- **TASK INSTRUCTIONS**
Please reproduce all of the data below verbatim, changing nothing.

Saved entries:
++++++++++++++++++++
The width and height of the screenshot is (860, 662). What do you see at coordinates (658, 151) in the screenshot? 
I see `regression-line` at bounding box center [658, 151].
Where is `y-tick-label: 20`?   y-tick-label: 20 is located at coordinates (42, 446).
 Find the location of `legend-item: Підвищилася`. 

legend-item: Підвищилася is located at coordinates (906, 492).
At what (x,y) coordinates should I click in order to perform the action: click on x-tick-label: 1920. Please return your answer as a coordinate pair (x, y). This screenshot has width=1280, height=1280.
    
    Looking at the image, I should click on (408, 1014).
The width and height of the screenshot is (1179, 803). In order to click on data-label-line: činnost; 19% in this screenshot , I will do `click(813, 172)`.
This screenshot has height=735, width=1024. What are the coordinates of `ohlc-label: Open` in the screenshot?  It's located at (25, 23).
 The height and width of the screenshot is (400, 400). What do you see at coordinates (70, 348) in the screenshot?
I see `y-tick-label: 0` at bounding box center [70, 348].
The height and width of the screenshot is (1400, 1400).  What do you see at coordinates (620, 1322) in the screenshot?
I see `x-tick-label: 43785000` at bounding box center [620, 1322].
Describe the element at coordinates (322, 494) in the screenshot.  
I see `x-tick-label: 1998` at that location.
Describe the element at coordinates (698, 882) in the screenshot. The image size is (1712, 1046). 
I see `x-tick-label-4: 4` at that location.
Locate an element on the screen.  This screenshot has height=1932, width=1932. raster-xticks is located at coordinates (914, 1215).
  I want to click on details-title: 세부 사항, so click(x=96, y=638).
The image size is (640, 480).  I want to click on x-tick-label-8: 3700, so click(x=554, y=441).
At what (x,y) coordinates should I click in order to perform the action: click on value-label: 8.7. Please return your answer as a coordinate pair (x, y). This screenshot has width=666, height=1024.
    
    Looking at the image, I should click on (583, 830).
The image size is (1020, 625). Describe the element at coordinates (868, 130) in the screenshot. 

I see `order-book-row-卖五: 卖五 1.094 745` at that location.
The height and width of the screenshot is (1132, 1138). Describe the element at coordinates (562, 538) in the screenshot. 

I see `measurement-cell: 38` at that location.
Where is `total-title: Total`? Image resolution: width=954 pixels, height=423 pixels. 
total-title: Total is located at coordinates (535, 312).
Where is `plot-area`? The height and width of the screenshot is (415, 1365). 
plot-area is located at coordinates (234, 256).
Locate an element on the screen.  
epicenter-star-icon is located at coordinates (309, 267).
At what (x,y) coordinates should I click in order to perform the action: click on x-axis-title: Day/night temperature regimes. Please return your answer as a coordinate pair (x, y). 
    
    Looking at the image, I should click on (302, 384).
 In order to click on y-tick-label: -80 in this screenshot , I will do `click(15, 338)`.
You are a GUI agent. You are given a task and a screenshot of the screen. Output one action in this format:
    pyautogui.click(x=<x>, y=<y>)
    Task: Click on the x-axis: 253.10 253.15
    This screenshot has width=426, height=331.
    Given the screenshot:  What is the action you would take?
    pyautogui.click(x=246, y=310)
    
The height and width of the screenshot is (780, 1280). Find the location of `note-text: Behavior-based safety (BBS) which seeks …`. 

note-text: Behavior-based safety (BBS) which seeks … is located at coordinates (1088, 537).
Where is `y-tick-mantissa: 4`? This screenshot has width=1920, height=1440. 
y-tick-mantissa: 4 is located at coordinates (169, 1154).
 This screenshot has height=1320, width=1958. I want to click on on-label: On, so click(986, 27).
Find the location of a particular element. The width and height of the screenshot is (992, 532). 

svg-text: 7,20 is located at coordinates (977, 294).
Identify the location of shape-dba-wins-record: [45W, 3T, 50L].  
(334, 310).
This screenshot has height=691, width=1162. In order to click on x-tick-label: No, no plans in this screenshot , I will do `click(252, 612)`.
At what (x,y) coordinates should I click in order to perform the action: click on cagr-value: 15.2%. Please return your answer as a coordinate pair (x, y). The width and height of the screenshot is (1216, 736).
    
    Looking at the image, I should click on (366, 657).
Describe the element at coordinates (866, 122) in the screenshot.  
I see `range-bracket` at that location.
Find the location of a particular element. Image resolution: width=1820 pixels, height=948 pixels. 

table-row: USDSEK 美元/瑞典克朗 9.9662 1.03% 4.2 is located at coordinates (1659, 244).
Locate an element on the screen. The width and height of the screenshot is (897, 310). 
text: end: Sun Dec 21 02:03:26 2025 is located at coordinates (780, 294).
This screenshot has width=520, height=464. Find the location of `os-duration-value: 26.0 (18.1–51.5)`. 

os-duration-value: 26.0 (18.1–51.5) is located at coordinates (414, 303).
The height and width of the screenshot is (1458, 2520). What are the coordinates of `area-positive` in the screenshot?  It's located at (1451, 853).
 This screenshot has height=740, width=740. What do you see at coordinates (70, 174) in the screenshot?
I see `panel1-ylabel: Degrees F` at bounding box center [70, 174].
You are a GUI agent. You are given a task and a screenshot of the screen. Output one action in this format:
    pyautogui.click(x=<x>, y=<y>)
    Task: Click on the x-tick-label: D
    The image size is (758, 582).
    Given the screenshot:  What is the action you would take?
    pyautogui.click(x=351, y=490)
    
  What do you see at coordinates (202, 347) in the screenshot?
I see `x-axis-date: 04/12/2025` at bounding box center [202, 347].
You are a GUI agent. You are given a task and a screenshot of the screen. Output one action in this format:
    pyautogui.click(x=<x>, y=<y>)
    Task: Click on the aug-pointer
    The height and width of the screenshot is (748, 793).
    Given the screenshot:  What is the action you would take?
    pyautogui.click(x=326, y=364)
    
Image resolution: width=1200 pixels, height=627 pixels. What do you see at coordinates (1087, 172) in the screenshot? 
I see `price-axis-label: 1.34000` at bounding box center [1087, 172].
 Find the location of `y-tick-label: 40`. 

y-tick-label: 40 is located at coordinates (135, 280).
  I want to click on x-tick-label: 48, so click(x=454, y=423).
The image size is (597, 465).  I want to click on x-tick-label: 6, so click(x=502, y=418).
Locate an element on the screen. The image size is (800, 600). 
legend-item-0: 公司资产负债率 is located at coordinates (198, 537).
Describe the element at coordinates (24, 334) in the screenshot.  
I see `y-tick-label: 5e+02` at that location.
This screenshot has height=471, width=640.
++++++++++++++++++++
- **ANSWER TO THE EXERCISE**
The width and height of the screenshot is (860, 662). What do you see at coordinates (658, 151) in the screenshot? 
I see `regression-line` at bounding box center [658, 151].
Where is `y-tick-label: 20`?   y-tick-label: 20 is located at coordinates (42, 446).
 Find the location of `legend-item: Підвищилася`. 

legend-item: Підвищилася is located at coordinates (906, 492).
At what (x,y) coordinates should I click in order to perform the action: click on x-tick-label: 1920. Please return your answer as a coordinate pair (x, y). This screenshot has width=1280, height=1280.
    
    Looking at the image, I should click on (408, 1014).
The width and height of the screenshot is (1179, 803). In order to click on data-label-line: činnost; 19% in this screenshot , I will do `click(813, 172)`.
This screenshot has height=735, width=1024. What are the coordinates of `ohlc-label: Open` in the screenshot?  It's located at (25, 23).
 The height and width of the screenshot is (400, 400). What do you see at coordinates (70, 348) in the screenshot?
I see `y-tick-label: 0` at bounding box center [70, 348].
The height and width of the screenshot is (1400, 1400).  What do you see at coordinates (620, 1322) in the screenshot?
I see `x-tick-label: 43785000` at bounding box center [620, 1322].
Describe the element at coordinates (322, 494) in the screenshot.  
I see `x-tick-label: 1998` at that location.
Describe the element at coordinates (698, 882) in the screenshot. The image size is (1712, 1046). 
I see `x-tick-label-4: 4` at that location.
Locate an element on the screen.  This screenshot has height=1932, width=1932. raster-xticks is located at coordinates (914, 1215).
  I want to click on details-title: 세부 사항, so click(x=96, y=638).
The image size is (640, 480).  I want to click on x-tick-label-8: 3700, so click(x=554, y=441).
At what (x,y) coordinates should I click in order to perform the action: click on value-label: 8.7. Please return your answer as a coordinate pair (x, y). This screenshot has width=666, height=1024.
    
    Looking at the image, I should click on (583, 830).
The image size is (1020, 625). Describe the element at coordinates (868, 130) in the screenshot. 

I see `order-book-row-卖五: 卖五 1.094 745` at that location.
The height and width of the screenshot is (1132, 1138). Describe the element at coordinates (562, 538) in the screenshot. 

I see `measurement-cell: 38` at that location.
Where is `total-title: Total`? Image resolution: width=954 pixels, height=423 pixels. 
total-title: Total is located at coordinates (535, 312).
Where is `plot-area`? The height and width of the screenshot is (415, 1365). 
plot-area is located at coordinates (234, 256).
Locate an element on the screen.  
epicenter-star-icon is located at coordinates (309, 267).
At what (x,y) coordinates should I click in order to perform the action: click on x-axis-title: Day/night temperature regimes. Please return your answer as a coordinate pair (x, y). 
    
    Looking at the image, I should click on (302, 384).
 In order to click on y-tick-label: -80 in this screenshot , I will do `click(15, 338)`.
You are a GUI agent. You are given a task and a screenshot of the screen. Output one action in this format:
    pyautogui.click(x=<x>, y=<y>)
    Task: Click on the x-axis: 253.10 253.15
    This screenshot has width=426, height=331.
    Given the screenshot:  What is the action you would take?
    pyautogui.click(x=246, y=310)
    
The height and width of the screenshot is (780, 1280). Find the location of `note-text: Behavior-based safety (BBS) which seeks …`. 

note-text: Behavior-based safety (BBS) which seeks … is located at coordinates (1088, 537).
Where is `y-tick-mantissa: 4`? This screenshot has width=1920, height=1440. 
y-tick-mantissa: 4 is located at coordinates (169, 1154).
 This screenshot has height=1320, width=1958. I want to click on on-label: On, so click(986, 27).
Find the location of a particular element. The width and height of the screenshot is (992, 532). 

svg-text: 7,20 is located at coordinates (977, 294).
Identify the location of shape-dba-wins-record: [45W, 3T, 50L].  
(334, 310).
This screenshot has height=691, width=1162. In order to click on x-tick-label: No, no plans in this screenshot , I will do `click(252, 612)`.
At what (x,y) coordinates should I click in order to perform the action: click on cagr-value: 15.2%. Please return your answer as a coordinate pair (x, y). The width and height of the screenshot is (1216, 736).
    
    Looking at the image, I should click on (366, 657).
Describe the element at coordinates (866, 122) in the screenshot.  
I see `range-bracket` at that location.
Find the location of a particular element. Image resolution: width=1820 pixels, height=948 pixels. 

table-row: USDSEK 美元/瑞典克朗 9.9662 1.03% 4.2 is located at coordinates (1659, 244).
Locate an element on the screen. The width and height of the screenshot is (897, 310). 
text: end: Sun Dec 21 02:03:26 2025 is located at coordinates (780, 294).
This screenshot has width=520, height=464. Find the location of `os-duration-value: 26.0 (18.1–51.5)`. 

os-duration-value: 26.0 (18.1–51.5) is located at coordinates (414, 303).
The height and width of the screenshot is (1458, 2520). What are the coordinates of `area-positive` in the screenshot?  It's located at (1451, 853).
 This screenshot has height=740, width=740. What do you see at coordinates (70, 174) in the screenshot?
I see `panel1-ylabel: Degrees F` at bounding box center [70, 174].
You are a GUI agent. You are given a task and a screenshot of the screen. Output one action in this format:
    pyautogui.click(x=<x>, y=<y>)
    Task: Click on the x-tick-label: D
    The image size is (758, 582).
    Given the screenshot:  What is the action you would take?
    pyautogui.click(x=351, y=490)
    
  What do you see at coordinates (202, 347) in the screenshot?
I see `x-axis-date: 04/12/2025` at bounding box center [202, 347].
You are a GUI agent. You are given a task and a screenshot of the screen. Output one action in this format:
    pyautogui.click(x=<x>, y=<y>)
    Task: Click on the aug-pointer
    The height and width of the screenshot is (748, 793).
    Given the screenshot:  What is the action you would take?
    pyautogui.click(x=326, y=364)
    
Image resolution: width=1200 pixels, height=627 pixels. What do you see at coordinates (1087, 172) in the screenshot? 
I see `price-axis-label: 1.34000` at bounding box center [1087, 172].
 Find the location of `y-tick-label: 40`. 

y-tick-label: 40 is located at coordinates (135, 280).
  I want to click on x-tick-label: 48, so click(x=454, y=423).
The image size is (597, 465).  I want to click on x-tick-label: 6, so click(x=502, y=418).
Locate an element on the screen. The image size is (800, 600). 
legend-item-0: 公司资产负债率 is located at coordinates (198, 537).
Describe the element at coordinates (24, 334) in the screenshot.  
I see `y-tick-label: 5e+02` at that location.
This screenshot has height=471, width=640.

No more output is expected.